When we set out in 2009 to start Custom Tub and Tile we had one simple mission in mind: to do better. Better materials, a better process, better everything. We knew that the consumer deserved far better than the industry standards at the time and our goal was to surpass our competitors in both customer service and overall finished product. It sounds easy but little did we know in addition to battling our competitors we would have to fight an invisible war against disinformation.
What is that you might ask? Well, misinformation is the the spread of information that is unintentionally false. Whereas, disinformation is the deliberate spread of false information in an effort to deceive. When it comes to bathroom refinishing there seems to be a lot of wrong information being passed around. Some of which, is in a calculated attempt to drive prices down. But regardless of the circumstances, don’t believe what you may have heard because it’s time someone shed some light on these common untruths to make you question everything you (think you) know about refinishing.
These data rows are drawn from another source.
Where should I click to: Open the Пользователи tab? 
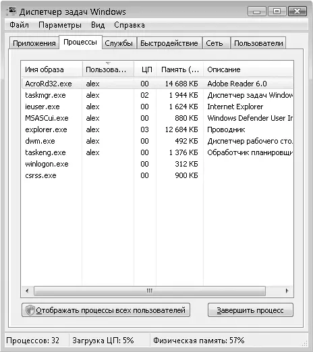coord(258,43)
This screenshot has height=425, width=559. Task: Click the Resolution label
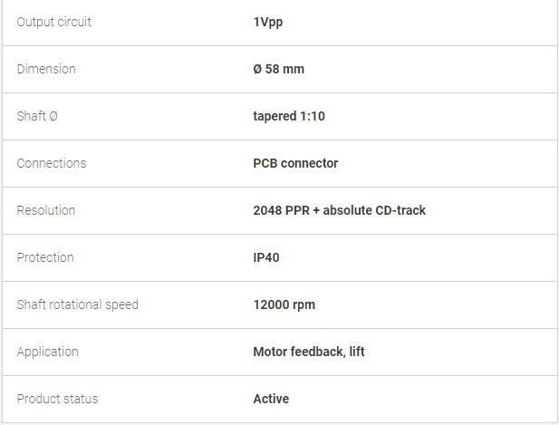coord(46,210)
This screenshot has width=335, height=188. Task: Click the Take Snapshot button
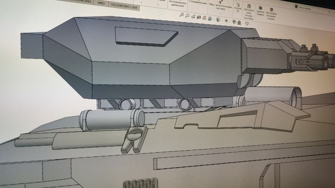(x=260, y=10)
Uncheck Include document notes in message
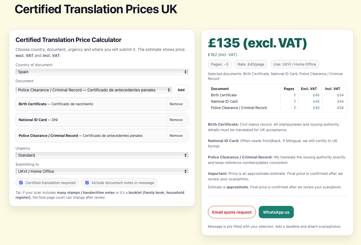361x245 pixels. (x=87, y=183)
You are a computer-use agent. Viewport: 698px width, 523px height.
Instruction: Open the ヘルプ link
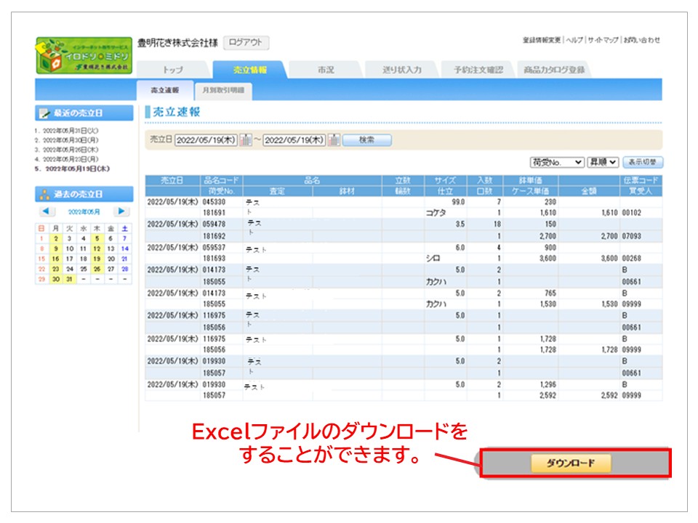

Now this is the mother of all myths, The Mecca if you will. Without fail, whenever we encounter a peeling tub the general consensus from the property is that the damage was caused by the resident. Sure, they may be an easy scapegoat but let’s pump the breaks and analyze the situation before holding their deposit hostage. Now let’s get one thing straight: there are no cleaning products on the market that will cause a coating to fail. That’s right. Use of bleach or unapproved cleaners will not cause the coating to lift. If anything it will stain the coating; much like an orange bleach stain on your favorite white t-shirt. Typically, peeling tubs are actually caused by bonding issues due to inadequate prep work. Don’t get us wrong, there are still some things a resident can do to cause the coating the fail; suction cup bathmats for instance. But that is more obvious damage with the coating being pulled up in uniform rows that do not happen naturally with coating failure caused by inadequate bonding. So to recap, tubs that are peeling in random spots around the tub are a reflection of poor workmanship. Which brings us to our next myth.
When asked, most property managers or maintenance staff members who are familiar with tub resurfacing, will say that they believe up to half a gallon of material is being used on their tubs (per tub resurface). Which sadly isn’t true. In actuality most resurfacing companies are really only using one quart per tub resurface; and to add insult to injury, most refinishing coatings contain about 50% solvents. This means two important things…the first being that with the solvents are diluting the coating and essentially thinning it out, and the second being that half of the quart that was just applied will evaporate into thin air during the curing process. Knowing that, it is no wonder the tubs are peeling, chipping, and flaking in less than a year. But why should you care? Well, the coating’s thickness is a factor in whether or not the surface will stand the test of time. Secondly, the solvents that are being released into the air are what is causing that annoying odor you typically associate with refinishing. That means you are paying for the same smelly tubs to be resurfaced every year. There has to be a better way!
Ask your refinishing professional what types of products they are using. You could be paying for a coating that evaporates and creates smelly fumes. Our PureCoat casting service is unique in the way that is has no solvents or odor. And the gallon of material that is used on applied to the tub stays on the tub. What you see is what you get!
Protecting yourself and your residents starts with you! Every refinishing company has a different process and uses different materials. Some materials are volatile and require certain safety precautions to keep the technicians and anyone nearby safe from harm. Always ask if your resurfacing professional is using products that contain methylene chloride or isocyanates as they are dangerous and have been linked to several deaths over the years. The EPA is even working to ban methylene chloride due to its dangerous nature. So don’t make the mistake of believing that everyone is using the same materials to resurface, even if their pricing is similar. Ask your refinisher for their SDS sheets, you’ll be able to see if any harmful chemicals are being used on your property.